L’indication la plus claire que Lula a l’intention de rompre avec son prédécesseur et de maintenir le Brésil en dehors du camp géopolitique des États-Unis a peut-être été l’accueil chaleureux qu’il a réservé aux représentants de l’Ukraine et de la Fédération de Russie. Avant sa prestation de serment, Lula a rencontré individuellement Valentina Matvienko, présidente du Conseil de la Fédération de Russie, et la vice-première ministre ukrainienne Yulia Svyrydenko. Dans son message sur sa rencontre avec Matvienko, Lula « l’a remerciée pour les salutations de Poutine et a exprimé le désir du Brésil pour la paix et pour les parties de trouver un terrain d’entente pour mettre fin au conflit ».
De Svyrydenko, il a reçu les meilleurs vœux du président Volodymyr Zelensky et une mise à jour sur la guerre avec la Russie. « Au Brésil », a-t-il noté, « nous avons une tradition de défense de l’intégrité des nations et nous allons parler à quiconque peut rendre possible la paix ». Prises ensemble, ces déclarations donnent un aperçu de la façon dont Lula voit le conflit qui fait rage en Europe de l’Est et la façon dont il perçoit les affaires étrangères en général.
De toute évidence, le respect de la souveraineté nationale sera un pilier important de la politique étrangère de Lula, que ce soit en Europe ou dans l’hémisphère occidental. En effet, Lula a souvent fait référence à la souveraineté nationale en dénonçant l’ingérence étrangère dans des pays comme le Nicaragua, Cuba et le Venezuela, même s’il a périodiquement critiqué leurs régimes. En mettant l’accent sur la souveraineté de l’Ukraine, Lula fait valoir un point de vue plus large sur la non-intervention. Cela va dans le sens de ce que Celso Amorim, ancien diplomate en chef de Lula et conseiller en politique étrangère le plus important, a déclaré en mars de l’année dernière : « Je suis contre l’usage unilatéral de la force... Je ne peux pas condamner l’invasion américaine de l’Irak et accepter une autre invasion. »

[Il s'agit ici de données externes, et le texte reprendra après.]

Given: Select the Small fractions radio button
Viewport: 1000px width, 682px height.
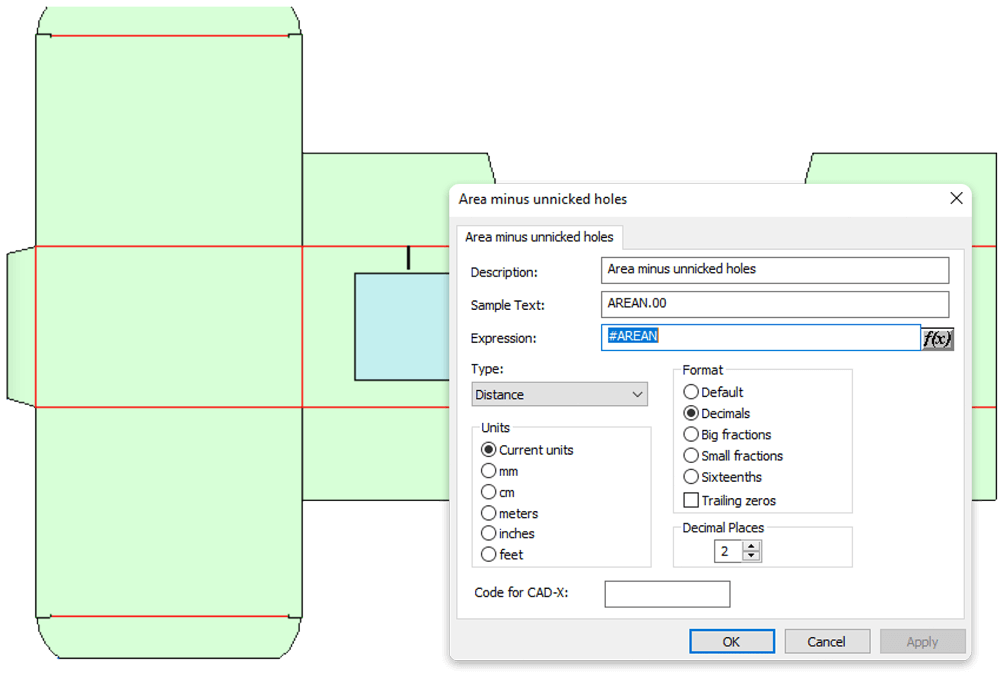Looking at the screenshot, I should click(691, 456).
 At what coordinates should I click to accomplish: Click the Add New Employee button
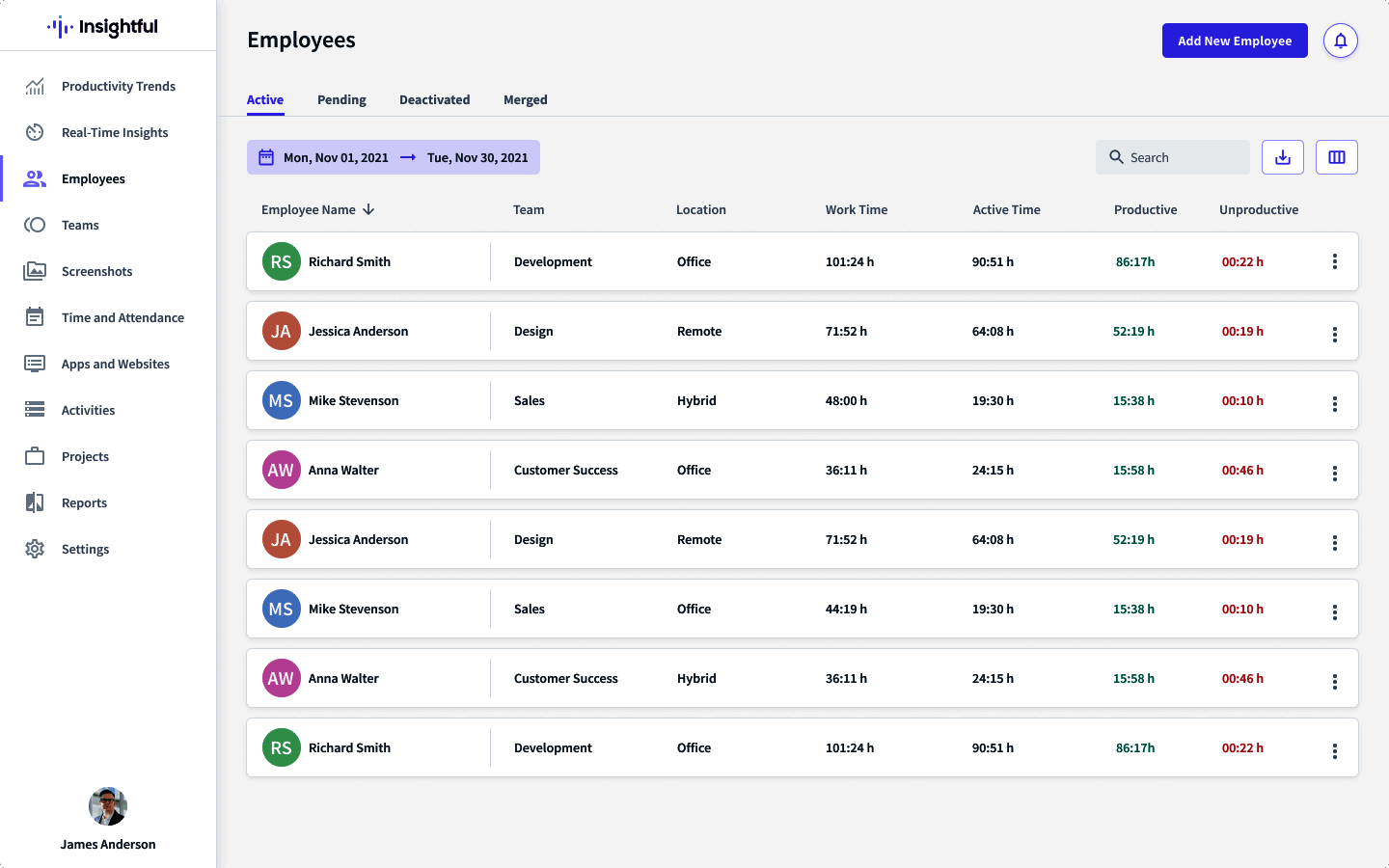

Le fait que Lula ait reçu une délégation russe, cependant, indique son intention de garder les lignes de communication ouvertes alors même que les relations entre Moscou et Washington, par exemple, se sont considérablement détériorées ces dernières années.
La secrétaire américaine à l’Intérieur, Deb Haaland, qui avait vivement critiqué le gouvernement Bolsonaro pendant son mandat au Congrès, a dirigé la délégation américaine, qualifiant « l’honneur d’une vie » de représenter les États-Unis à l’investiture de Lula. « En tant qu’ancienne membre du Congrès », a-t-elle tweeté à propos de la cérémonie d’assermentation de Lula, « j’ai été honorée d’être témoin de la démocratie en action depuis le Congrès. L’inauguration d’aujourd’hui est une étape passionnante dans le travail à venir pour les États-Unis et le Brésil afin de s’assurer que nos démocraties fortes travaillent dans l’intérêt de tous. » Il est difficile d’imaginer un autre rassemblement politique qui pourrait unir et exciter des délégations de Russie, d’Ukraine, du Venezuela et des États-Unis.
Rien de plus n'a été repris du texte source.